Mr Devereux: If I might add, there is also expenditure that we have agreed as part of the regulated settlement for Network Rail which will improve the carrying capacity of the network as well. That is already part of a five-year settlement which has been agreed by the Regulator. For example, all the work that is happening at Thameslink.

Lord Adonis: Including longer platforms and so on which actually make it possible to put more capacity on.

Q29 Ms Smith: And the Manchester Hub or the Northern Hub as we prefer to call it in Yorkshire?

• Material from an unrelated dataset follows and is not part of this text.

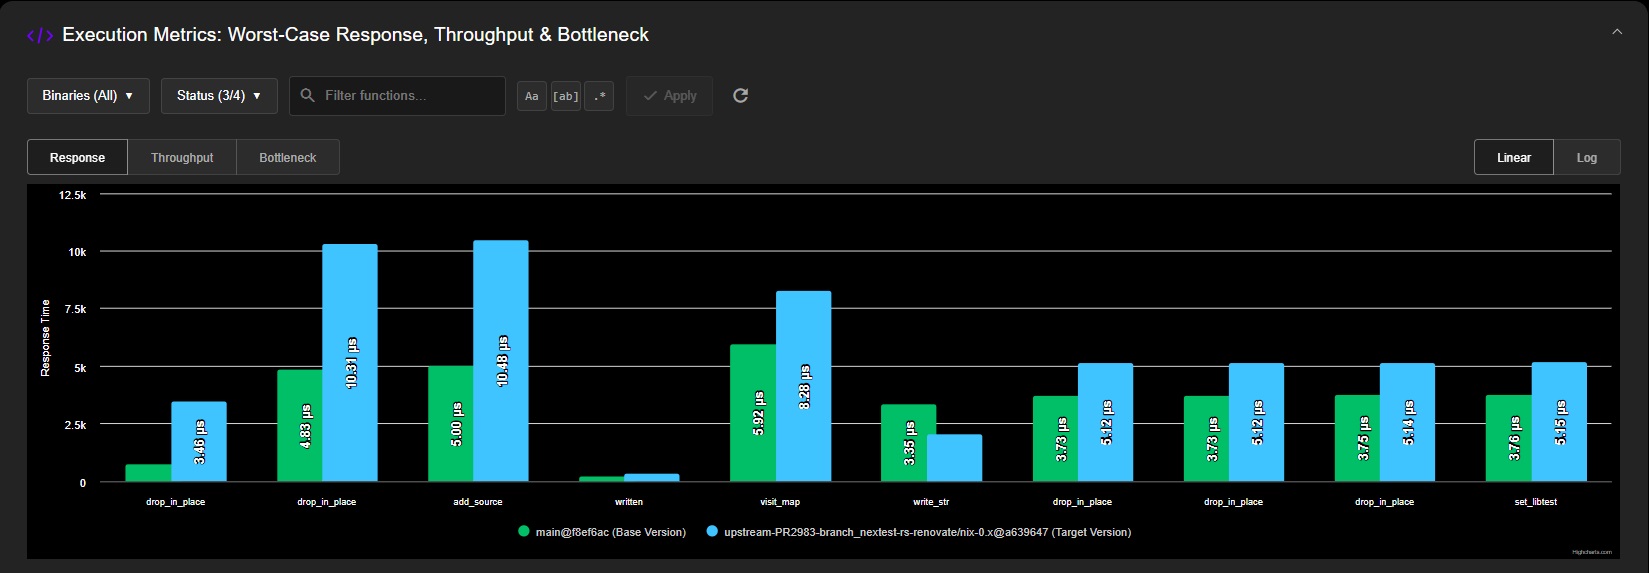Collapse the Execution Metrics panel chevron
1649x573 pixels.
pos(1617,33)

Lord Adonis: The Manchester/Northern Hub proposal will, I understand, come to me by the end of January and I have given a commitment to those who have been leading the work that I will meet them as soon as possible thereafter to discuss it. That will be a very important piece of work which will feed into the planning for Control Period Five, the period from 2014 to 2019, when we establish priorities for the next five-year period in rail investment.

Q30 Chairman: So you are giving us an assurance then there will not be any rephasing or reduction on dealing with the overcrowding problems?

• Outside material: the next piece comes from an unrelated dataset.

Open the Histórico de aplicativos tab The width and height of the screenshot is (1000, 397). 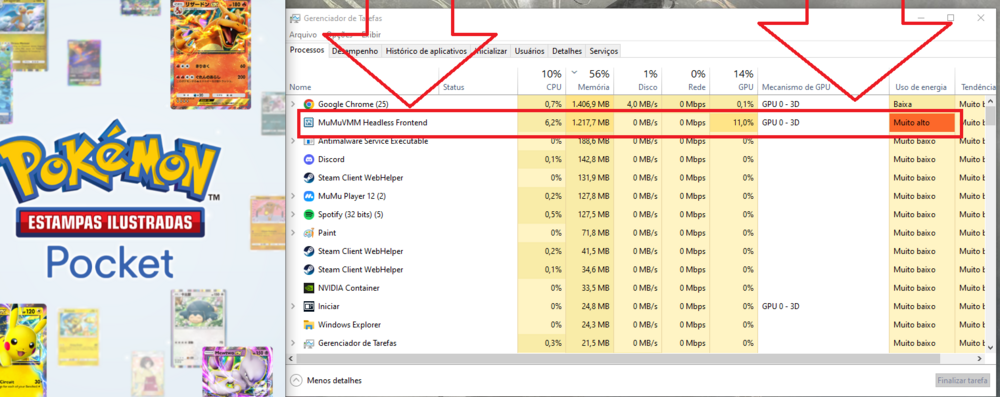point(426,51)
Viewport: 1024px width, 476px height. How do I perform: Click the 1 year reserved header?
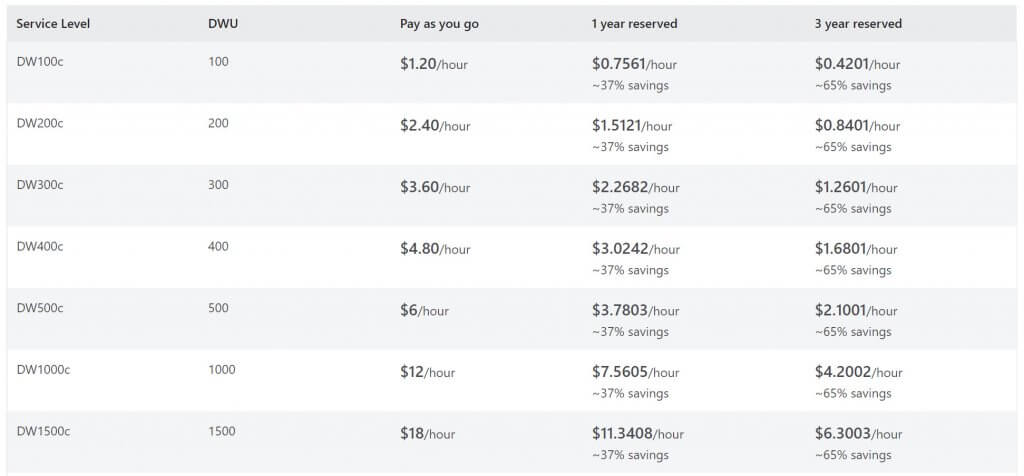(634, 23)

Lord Adonis: I cannot give an assurance that there will not be changes in the rolling stock plan. I need to be very clear about that. Because of the decisions that we have made in respect of electrification there will need to be changes because the destination of a significant number of new carriages ---

Q31 Chairman: This is going to be changes required because of the electrification programme; it will not be an excuse to reduce effort in dealing with the problem?

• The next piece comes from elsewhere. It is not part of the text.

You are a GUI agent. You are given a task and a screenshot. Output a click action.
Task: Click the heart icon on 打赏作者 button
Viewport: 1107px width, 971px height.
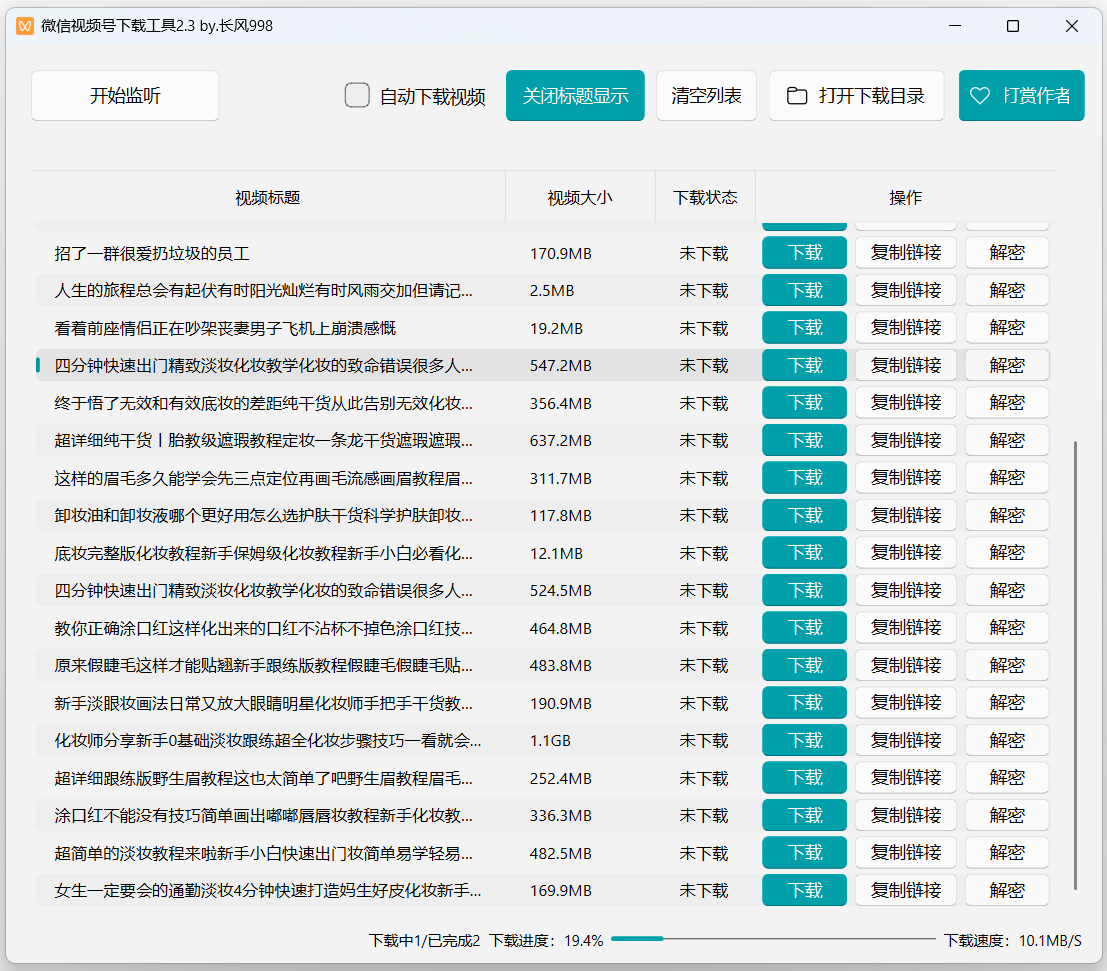coord(979,96)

Lord Adonis: As I said, electrification is one issue. Thameslink, about which we are in the final stages of contract negotiations, is another. I need to take full account of these factors in the revised plan that we have put forward but we do remain committed to the 1,300 target.

Chairman: Mr Pritchard?

Q32 Mark Pritchard: Welcome, Secretary of State. You mentioned your experience on the Victoria Line on the tubes. What is your Department doing to work with the Mayor of London to reduce overcrowding? There is a really serious issue of overcrowding on some tube lines and do you think that is likely to increase or decrease in the London Olympics?

Lord Adonis: It is the Mayor's responsibility to manage his budget and his programme. We have given him a 40 billion ten-year settlement. He then has the responsibility. There will be very significant additional capacity brought into play in the Underground as part of that 40 billion investment with the major upgrades that are taking place in the tube lines. However, the commitments that you seek are commitments you need properly to seek from him because I do not have responsibility for the direct management of the tube.

Q33 Mark Pritchard: But you will have a view as Secretary of State.

Lord Adonis: With the very significant additional capacity which is going to be brought into play, with the major line upgrades, I would expect overcrowding levels to reduce, but the management of that upgrade programme and seeing that it actually meets the real needs of passengers is a matter for the Mayor and TfL.

Q34 Mark Pritchard: Going to rail franchises and National Express and the nationalisation of National Express on the East Coast Line, is it likely we are going to see other rail companies being bailed out by the government in 2010?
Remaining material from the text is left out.